Dans l'ouest de l'Ukraine, une jeunesse en quête d'exutoire
Au "People Place", un bar branché de Lviv, dans l'ouest de l'Ukraine, des jeunes sirotent un cocktail en terrasse ou se prélassent au son d'un DJ au sous-sol, tentés d'oublier la guerre le temps d'un samedi soir.
Cette ville située à 70 kilomètres de la frontière polonaise a été moins exposée aux bombes russes que d'autres, et ses habitants, de longue date ou récemment réfugiés, n'ont pas entendu de sirènes d'alerte depuis une dizaine de jours.
Goûtant ce répit et à la faveur de températures quasi estivales, les jeunes sont sortis nombreux ce week-end dans ses bars et restaurants, à la recherche d'un semblant de "normalité".

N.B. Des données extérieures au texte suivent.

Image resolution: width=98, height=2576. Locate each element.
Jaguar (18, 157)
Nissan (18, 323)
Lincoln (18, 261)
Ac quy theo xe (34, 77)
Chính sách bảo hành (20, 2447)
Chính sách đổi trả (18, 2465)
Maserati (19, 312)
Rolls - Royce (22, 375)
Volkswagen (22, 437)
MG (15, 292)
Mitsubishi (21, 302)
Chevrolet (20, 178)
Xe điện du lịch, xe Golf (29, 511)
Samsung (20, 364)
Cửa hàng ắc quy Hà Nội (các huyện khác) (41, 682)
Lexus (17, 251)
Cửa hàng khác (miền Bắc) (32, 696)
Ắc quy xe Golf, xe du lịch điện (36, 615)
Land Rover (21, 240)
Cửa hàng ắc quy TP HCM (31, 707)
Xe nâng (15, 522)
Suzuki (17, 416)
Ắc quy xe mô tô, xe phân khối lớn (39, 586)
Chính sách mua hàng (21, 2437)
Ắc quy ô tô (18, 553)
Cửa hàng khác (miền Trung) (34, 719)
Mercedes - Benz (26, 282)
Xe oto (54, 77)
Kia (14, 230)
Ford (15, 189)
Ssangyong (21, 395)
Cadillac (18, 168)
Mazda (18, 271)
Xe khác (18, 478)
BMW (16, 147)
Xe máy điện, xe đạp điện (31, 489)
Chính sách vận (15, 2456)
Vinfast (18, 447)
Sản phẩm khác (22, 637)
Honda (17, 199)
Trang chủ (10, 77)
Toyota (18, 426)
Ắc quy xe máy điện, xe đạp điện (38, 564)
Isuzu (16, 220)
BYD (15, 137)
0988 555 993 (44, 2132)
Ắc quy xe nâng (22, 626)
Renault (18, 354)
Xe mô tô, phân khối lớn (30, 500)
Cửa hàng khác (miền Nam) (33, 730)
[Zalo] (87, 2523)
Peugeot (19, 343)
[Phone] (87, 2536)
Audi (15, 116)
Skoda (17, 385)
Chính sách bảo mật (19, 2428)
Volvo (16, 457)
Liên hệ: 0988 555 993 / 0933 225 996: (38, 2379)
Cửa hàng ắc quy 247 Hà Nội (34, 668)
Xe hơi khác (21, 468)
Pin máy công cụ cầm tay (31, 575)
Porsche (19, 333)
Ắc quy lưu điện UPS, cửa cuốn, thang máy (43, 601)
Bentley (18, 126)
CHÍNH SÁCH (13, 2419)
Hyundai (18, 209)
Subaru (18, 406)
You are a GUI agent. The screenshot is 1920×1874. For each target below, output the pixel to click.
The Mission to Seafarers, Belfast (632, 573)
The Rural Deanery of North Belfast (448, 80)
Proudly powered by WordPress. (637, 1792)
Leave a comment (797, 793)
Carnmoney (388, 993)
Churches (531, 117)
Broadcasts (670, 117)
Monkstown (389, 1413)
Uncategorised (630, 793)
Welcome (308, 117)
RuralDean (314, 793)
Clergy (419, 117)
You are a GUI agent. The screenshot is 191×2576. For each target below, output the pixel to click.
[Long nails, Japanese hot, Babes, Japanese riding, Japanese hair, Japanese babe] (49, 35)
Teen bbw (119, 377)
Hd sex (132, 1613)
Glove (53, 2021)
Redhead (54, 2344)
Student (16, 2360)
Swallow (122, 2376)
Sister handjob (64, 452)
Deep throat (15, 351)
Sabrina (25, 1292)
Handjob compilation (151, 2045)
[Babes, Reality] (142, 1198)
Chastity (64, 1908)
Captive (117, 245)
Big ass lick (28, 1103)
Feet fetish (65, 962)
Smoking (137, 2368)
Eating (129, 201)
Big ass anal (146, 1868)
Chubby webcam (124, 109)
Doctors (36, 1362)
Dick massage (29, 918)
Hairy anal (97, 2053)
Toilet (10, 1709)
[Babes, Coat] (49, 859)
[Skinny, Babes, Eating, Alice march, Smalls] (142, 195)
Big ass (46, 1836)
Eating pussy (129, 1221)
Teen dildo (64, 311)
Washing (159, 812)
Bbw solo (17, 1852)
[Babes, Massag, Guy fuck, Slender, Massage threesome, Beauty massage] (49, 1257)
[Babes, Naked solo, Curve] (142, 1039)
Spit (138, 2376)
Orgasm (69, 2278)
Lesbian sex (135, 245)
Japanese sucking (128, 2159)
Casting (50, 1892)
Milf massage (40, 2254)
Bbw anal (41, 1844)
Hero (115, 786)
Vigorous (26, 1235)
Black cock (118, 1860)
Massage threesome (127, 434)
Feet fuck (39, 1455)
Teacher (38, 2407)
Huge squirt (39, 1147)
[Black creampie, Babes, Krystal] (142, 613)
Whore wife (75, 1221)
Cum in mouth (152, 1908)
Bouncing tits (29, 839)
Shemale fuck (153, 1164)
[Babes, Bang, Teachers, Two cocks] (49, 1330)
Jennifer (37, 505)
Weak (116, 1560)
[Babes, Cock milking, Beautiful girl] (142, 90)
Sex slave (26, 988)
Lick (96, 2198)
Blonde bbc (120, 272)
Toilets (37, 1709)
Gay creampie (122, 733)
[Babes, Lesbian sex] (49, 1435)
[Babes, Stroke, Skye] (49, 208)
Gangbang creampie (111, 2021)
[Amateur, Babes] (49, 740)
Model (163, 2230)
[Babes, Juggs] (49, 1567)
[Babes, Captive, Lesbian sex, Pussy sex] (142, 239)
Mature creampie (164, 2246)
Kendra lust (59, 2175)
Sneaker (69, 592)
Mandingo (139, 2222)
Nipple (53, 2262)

Attablé au "People Place" avec un verre de Spritz, Bohdan Charhoulenk, 25 ans, savoure le "calme" de Lviv, où il est arrivé il y a un mois après avoir vécu l'enfer des bombardements à Mikolaïv, près de la ligne de front, dans le Sud.
"C'est dur de vivre une vie normale quand on sait que nos amis sont en train de se battre contre l'agresseur russe", dit-il en tirant nerveusement sur une cigarette. "Mais c'est important de faire la fête. Ca permet de vider son esprit."
Depuis son arrivée, il a retrouvé des connaissances venues de tout le pays et a passé plusieurs soirées avec eux, dans des maisons ou des appartements puisque la ville est toujours sous couvre-feu à partir de 23H00. "Une fois, j'ai même dansé sur de la techno..."
Assises un peu plus loin autour d'un bouquet de tulipes, Sofia Romanouik et Marta Iavorska, 24 ans, n'en sont pas encore là. La première, soigneusement maquillée et élégamment vêtue, raconte ne pas s'être lavée les cheveux pendant des jours au début de l'offensive russe, fin février, tellement elle était choquée.
"Les psychologues disent que les 21 premiers jours de guerre sont très durs à vivre et qu'après, on s'habitue", dit-elle, en expliquant être désormais à nouveau prête à profiter "des bonnes choses de la vie: un verre, un bon repas", mais pas encore à faire la fête.
- "Je n'y arrive pas" -
Tout juste rentrée de Varsovie, son amie Marta ajoute qu'en mars, voir des Polonais boire de l'alcool, alors proscrit en Ukraine, la dérangeait. Aujourd'hui, alors que la ville de Lviv ne maintient l'interdit que pour les boissons fortes, elle trinque avec Sofia. "On s'est habituées à la guerre, c'est terrible... Mais en même temps, il faut bien continuer à vivre."
Dima Dmitrenko, 25 ans, n'y "arrive pas". Arrivé de Karkiv, la grande ville de l'Est objet de féroces combats, il y a un mois, il est assis dans une chaise longue en terrasse. Loin de se décontracter, il travaille sur son ordinateur, "dans le domaine des cryptomonnaies", pour continuer à gagner sa vie.
"Plus rien n'est normal. Plus rien. C'est terrible", confie-t-il, se disant incapable de vivre sa jeunesse.
Il y a deux semaines, il s'est aventuré dans le sous-sol du bar, où un DJ mixe sous une boule à facettes. "J'ai vu une vraie fête comme il y en avait à Kharkiv avant la guerre, j'ai essayé de me relâcher, mais je n'ai pas réussi."
Oksana Gariacha, 29 ans, qui travaille comme "hôtesse" dans ce bar depuis qu'elle a fui Kiev, ne se sent pas non plus prête "à faire une vraie grosse fête, alors que des gens meurent".
Mais la danse manque cruellement à cette amateure de salsa. "J'espère qu'après la victoire, on dansera toutes les nuits jusqu'au petit matin!"